Queridos hermanos y hermanas:

Durante este tiempo hemos hablado de la Iglesia, de nuestra santa madre Iglesia jerárquica, el pueblo de Dios en camino. Hoy queremos preguntarnos: al final, ¿qué será del pueblo de Dios? ¿Qué será de cada uno de nosotros? ¿Qué debemos esperar? El apóstol Pablo animaba a los cristianos de la comunidad de Tesalónica, que se planteaban estas mismas preguntas, y después de su argumentación decían estas palabras que están entre las más hermosas del Nuevo Testamento: «Y así estaremos siempre con el Señor» (1 Ts 4, 17). Son palabras sencillas, ¡pero con una densidad de esperanza tan grande! «Y así estaremos siempre con el Señor». ¿Creéis vosotros esto?... Me parece que no. ¿Creéis? ¿Lo repetimos juntos? ¿Tres veces?: «Y así estaremos siempre con el Señor». «Y así estaremos siempre con el Señor». «Y así estaremos siempre con el Señor». Es emblemático cómo en el libro del Apocalipsis Juan, retomando la intuición de los profetas, describe la dimensión última, definitiva, en los términos de la «nueva Jerusalén que descendía del cielo, de parte de Dios, preparada como una esposa que se ha adornado para su esposo» (Ap 21, 2).
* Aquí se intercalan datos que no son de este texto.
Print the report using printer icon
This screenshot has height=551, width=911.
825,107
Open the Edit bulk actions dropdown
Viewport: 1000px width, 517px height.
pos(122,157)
He aquí lo que nos espera. He aquí, entonces, quién es la Iglesia: es el pueblo de Dios que sigue al Señor Jesús y que se prepara día tras día para el encuentro con Él, como una esposa con su esposo. Y no es sólo un modo de decir: será una auténtica boda. Sí, porque Cristo, haciéndose hombre como nosotros y haciendo de todos nosotros una sola cosa con Él, con su muerte y su resurrección, se ha verdaderamente casado con nosotros y ha hecho de nosotros como pueblo su esposa. Y esto no es otra cosa más que la realización del designio de comunión y de amor tejido por Dios en el curso de toda la historia, la historia del pueblo de Dios y también la historia de cada uno de nosotros. Es el Señor quien lleva adelante esto.
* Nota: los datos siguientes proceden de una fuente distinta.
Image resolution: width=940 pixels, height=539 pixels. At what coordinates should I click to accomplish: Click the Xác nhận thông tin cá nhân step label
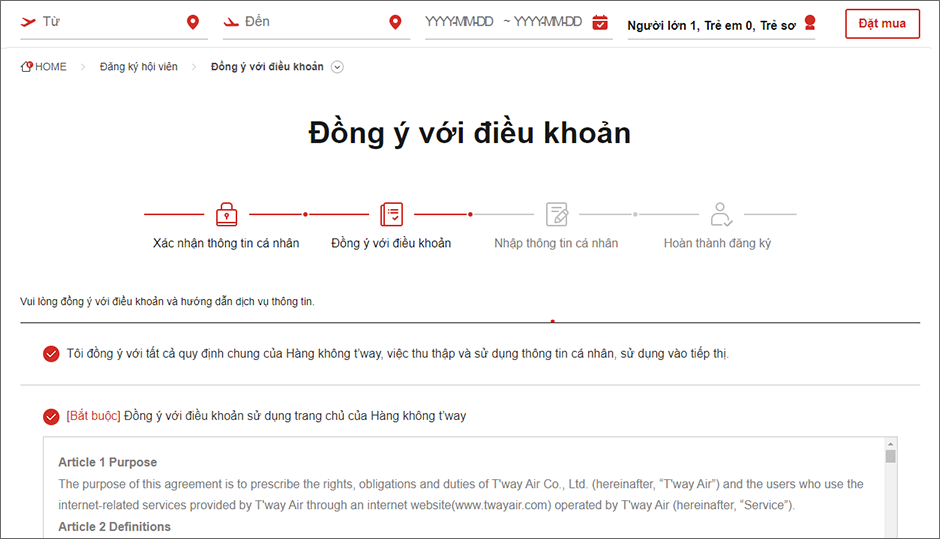point(226,243)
Hay otro elemento, sin embargo, que nos anima ulteriormente y nos abre el corazón: Juan nos dice que en la Iglesia, esposa de Cristo, se hace visible la «nueva Jerusalén». Esto significa que la Iglesia, además de esposa, está llamada a convertirse en ciudad, símbolo por excelencia de la convivencia y la relacionalidad humana. ¡Qué hermoso es, entonces, ya poder contemplar, según otra imagen también sugestiva del Apocalipsis, a todas las gentes y a todos los pueblos reunidos juntos en esta ciudad, como en una tienda, «la tienda de Dios!» (cf. Ap 21, 3). Y en este marco glorioso ya no habrá aislamientos, prevaricaciones y distinciones de algún tipo —de naturaleza social, étnica o religiosa—, sino que seremos todos una sola cosa en Cristo.
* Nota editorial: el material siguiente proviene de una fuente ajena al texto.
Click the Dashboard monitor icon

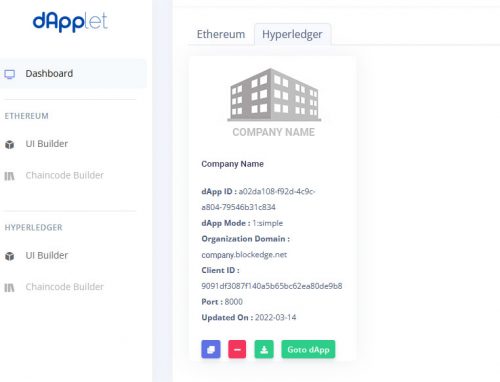click(x=10, y=74)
En presencia de este escenario inaudito y maravilloso, nuestro corazón no puede dejar de sentirse confirmado con fuerza en la esperanza. Mirad, la esperanza cristiana no es sencillamente un deseo, un auspicio, no es optimismo: para un cristiano, la esperanza es espera, espera ferviente, apasionada de la realización última y definitiva de un misterio, el misterio del amor de Dios, en quien hemos renacido y en quien ya vivimos. Y es espera de alguien que está por llegar: es el Cristo Señor que se hace cada vez más cercano a nosotros, día tras día, y que viene a introducirnos finalmente en la plenitud de su comunión y de su paz. La Iglesia, entonces, tiene la tarea de mantener encendida y bien visible la lámpara de la esperanza, para que pueda seguir resplandeciendo como signo seguro de salvación e iluminando a toda la humanidad el sendero que conduce al encuentro con el rostro misericordioso de Dios.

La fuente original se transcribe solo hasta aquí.